The first film felt like being trapped inside a microwave with a grudge. This time the chaos has been given a bigger budget, more locations, and a glossy sheen — which sounds like an upgrade, but it also sands down the DIY menace that made Tetsuo such a nasty little marvel.
You can see the money on screen: wider spaces, more “movie” lighting, a sense that Tsukamoto is building set-pieces instead of detonating in a cramped flat. The problem is that scale doesn’t automatically mean punch. The rage is still there, but it’s more organised, and somehow less surprising.
What does work is the core idea: a father so desperate to get his child back he’ll turn himself inside out to do it, the body-hammer metamorphosis reading like a literal version of a mental breakdown. Tetsuo II: Body Hammer has moments that crackle, but it’s also busy in a way that blunts the impact. Bigger, yes. Better? Not quite.

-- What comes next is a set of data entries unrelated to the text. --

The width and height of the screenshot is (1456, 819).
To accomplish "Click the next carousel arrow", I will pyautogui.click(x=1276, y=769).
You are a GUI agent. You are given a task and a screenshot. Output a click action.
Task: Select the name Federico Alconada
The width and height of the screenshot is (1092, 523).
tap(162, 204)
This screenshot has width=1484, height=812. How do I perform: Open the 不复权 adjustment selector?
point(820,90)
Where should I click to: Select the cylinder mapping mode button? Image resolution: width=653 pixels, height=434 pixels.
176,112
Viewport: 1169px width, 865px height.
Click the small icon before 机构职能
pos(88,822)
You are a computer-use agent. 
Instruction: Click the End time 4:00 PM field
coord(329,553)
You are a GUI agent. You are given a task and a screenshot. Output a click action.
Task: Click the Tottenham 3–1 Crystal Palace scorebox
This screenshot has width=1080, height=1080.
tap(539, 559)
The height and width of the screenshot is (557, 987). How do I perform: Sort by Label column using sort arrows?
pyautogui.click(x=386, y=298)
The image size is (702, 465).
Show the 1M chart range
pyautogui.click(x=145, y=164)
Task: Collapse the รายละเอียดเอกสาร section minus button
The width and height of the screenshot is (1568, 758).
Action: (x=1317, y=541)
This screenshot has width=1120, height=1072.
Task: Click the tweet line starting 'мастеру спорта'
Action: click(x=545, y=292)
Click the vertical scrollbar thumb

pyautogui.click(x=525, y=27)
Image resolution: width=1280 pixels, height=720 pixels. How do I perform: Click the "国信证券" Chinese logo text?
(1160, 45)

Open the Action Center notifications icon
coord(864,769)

I still remain disappointed by this sequel to the original Tetsuo. Whereas the first managed a dramatic impact marrying man and machine into a new form of Mecha. Tetsuo 2 only adds colour to the equation with a bigger budget, in search of more mainstream horror. Some may have found the original too gritty, constrained by a low budget and dreary vision. However the black and white images really worked well with Tsukamoto-san's bodily disfigurements. Seeing everything here in vivid colour with more emphasis on the modifications and changes, diminishes Tetsuo as a whole. It was no surprise that Tsukamoto-san moved onto other projects after completing this. Tetsuo III remains an impossibility, thanks to this release.